Die drei Bereiche sind gleichermaßen wichtig und müssen alle Teil einer eigenständigen Jugendpolitik sein. Sie werden hier getrennt, weil die notwendigen Maßnahmen und Instrumente, die die Akteure von Jugendpolitik zur Bewältigung des Handlungsbedarfes ansetzen müssen sowie z.T. die Akteure selbst, gänzlich unterschiedlich sind.
Bild und Rolle der Jugend in der Gesellschaft
Das in Politik, Gesellschaft und vor allem den Medien dominierende Jugendbild eignet sich nicht für die Entwicklung einer guten Jugendpolitik. In den wenigsten Fällen wird ein Blick auf die Gesamtheit der Jugendlichen geworfen. Der größte Teil der in Deutschland lebenden Jugendlichen wird mit ihren Potenzialen wie Problemen und Fragestellungen nicht wahrgenommen und ihre Anliegen deshalb politisch nicht bearbeitet. Die Fokussierung der Aufmerksamkeit liegt einerseits auf negativen Extremen, die zum Teil stark überzeichnet werden, wie Jugendgewalt, Sucht- und Rauschmittelkonsum, Kriminalität u.ä. Andererseits gibt es einen Blick auf Jugend, der das Bild einer Elite zeichnet, die bestens ausgebildet, hoch motiviert und ehrgeizig, flexibel und mobil dem Arbeitsmarkt und anderen Funktionen zur Verfügung steht. Der fehlende Blick auf den absolut überwiegenden Teil der jungen Menschen, der sich zwischen diesen Extremen befindet, führt zur politischen Fehleinschätzung und damit zu Fehlentscheidungen und falschen Schwerpunktsetzungen.
Deshalb ist aus Sicht des DBJR die Voraussetzung für eine eigenständige Jugendpolitik, das vorherrschende Bild und die mutmaßliche Rolle von Jugend in der Gesellschaft kritisch zu hinterfragen. Ausgehend davon hat Jugendpolitik die Aufgabe, das Bild von Jugend zu korrigieren und so eine notwendige und bedarfsgerechte Politikgestaltung zu initiieren.

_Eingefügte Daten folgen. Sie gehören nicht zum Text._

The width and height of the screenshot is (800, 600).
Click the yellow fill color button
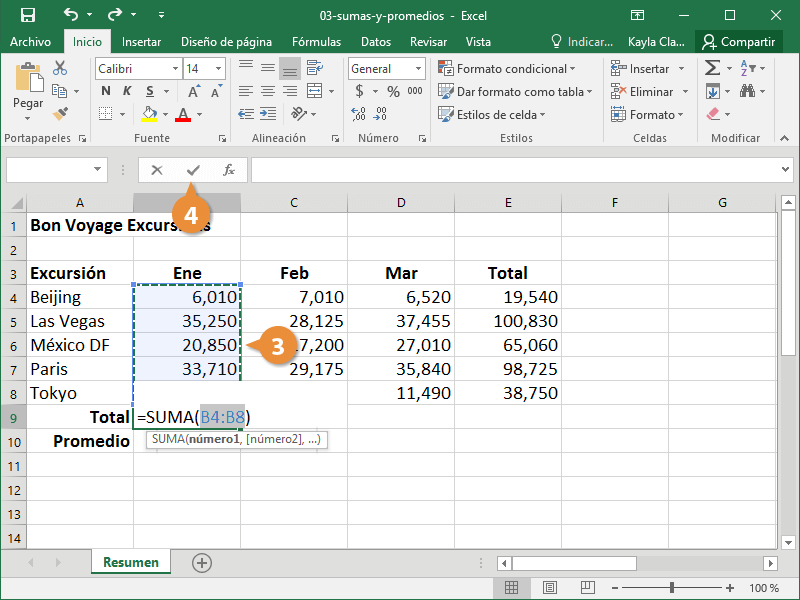[150, 115]
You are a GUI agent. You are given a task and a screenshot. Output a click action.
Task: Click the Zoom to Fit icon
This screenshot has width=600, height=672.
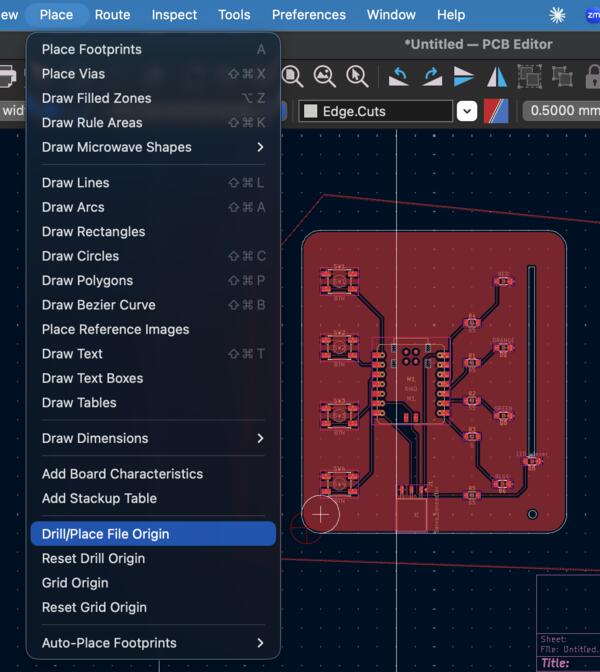point(292,76)
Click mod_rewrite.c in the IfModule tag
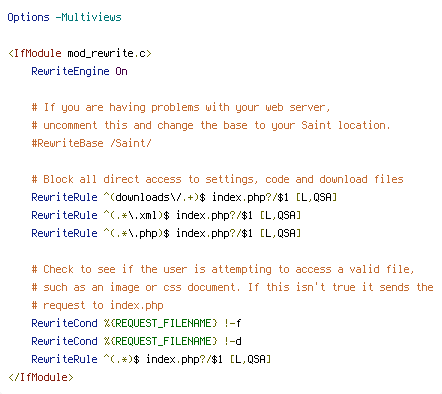Screen dimensions: 442x394 106,53
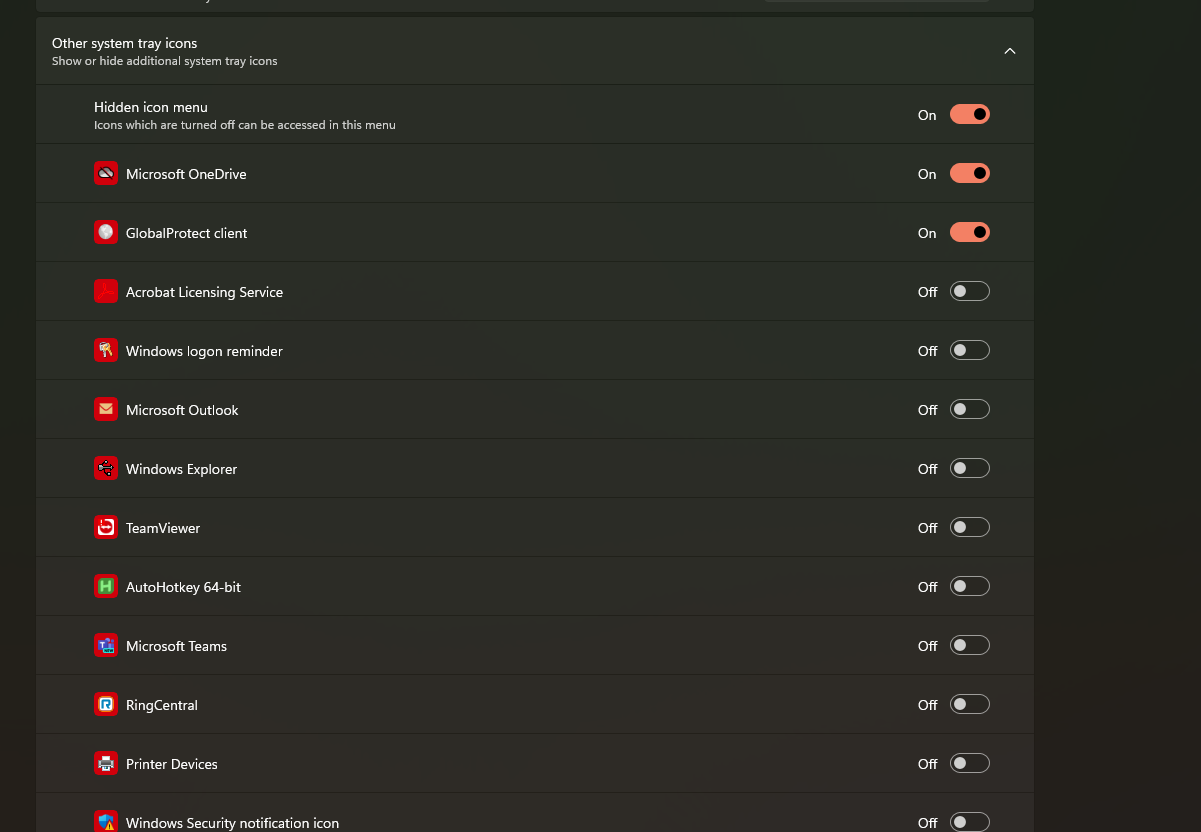Click the Microsoft Teams icon
This screenshot has width=1201, height=832.
pyautogui.click(x=106, y=646)
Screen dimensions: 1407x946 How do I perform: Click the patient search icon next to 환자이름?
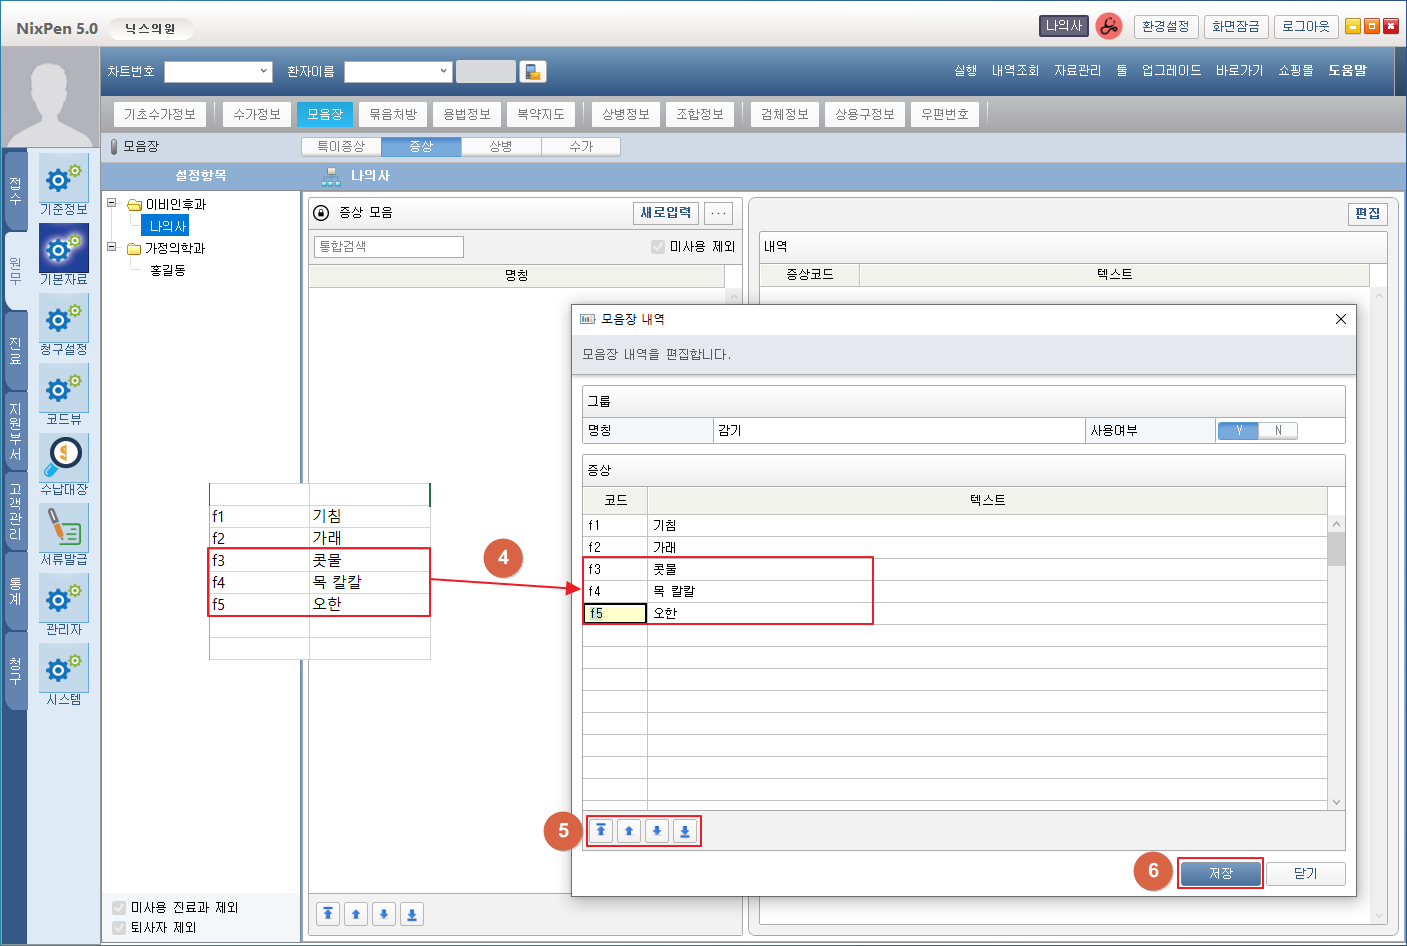click(x=533, y=72)
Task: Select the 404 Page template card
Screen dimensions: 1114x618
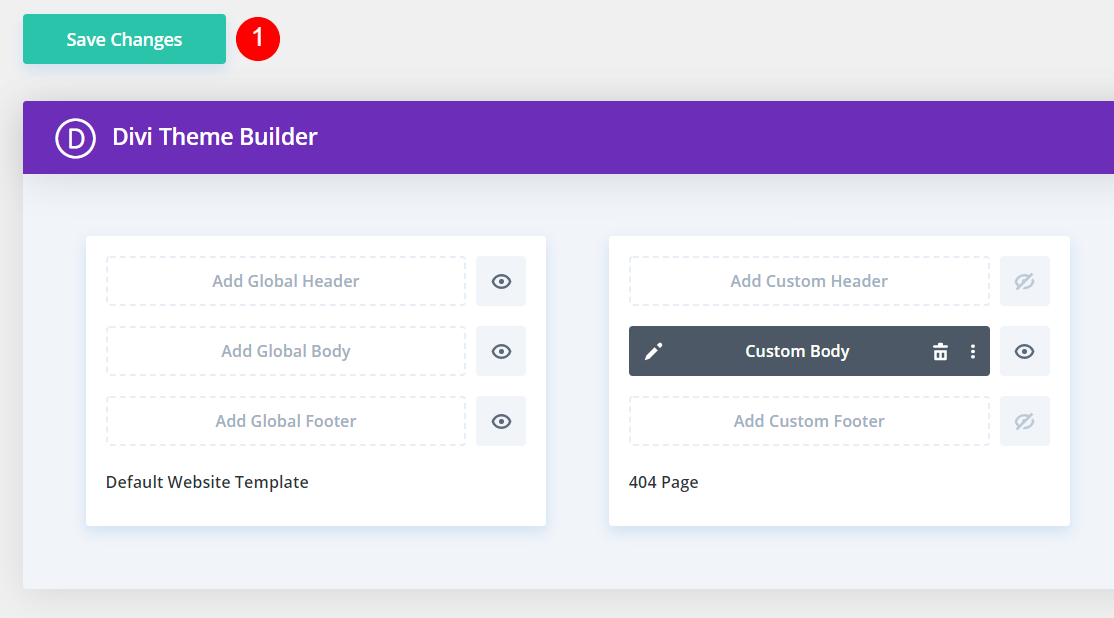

Die Zielgruppe einer eigenständigen Jugendpolitik müssen alle Jugendlichen sein. Der Fokus muss aber auf den „normalen“ Jugendlichen liegen und deren Probleme, Potenziale und Herausforderungen müssen in den Blick genommen werden. Jugendpolitik darf sich nicht mehr auf den kleinen Teil der besonders Benachteiligten oder den noch kleineren Teil der besonders Privilegierten konzentrieren, sondern muss den Anspruch haben, eine Jugendpolitik für die ganze Breite der Jugend zu sein.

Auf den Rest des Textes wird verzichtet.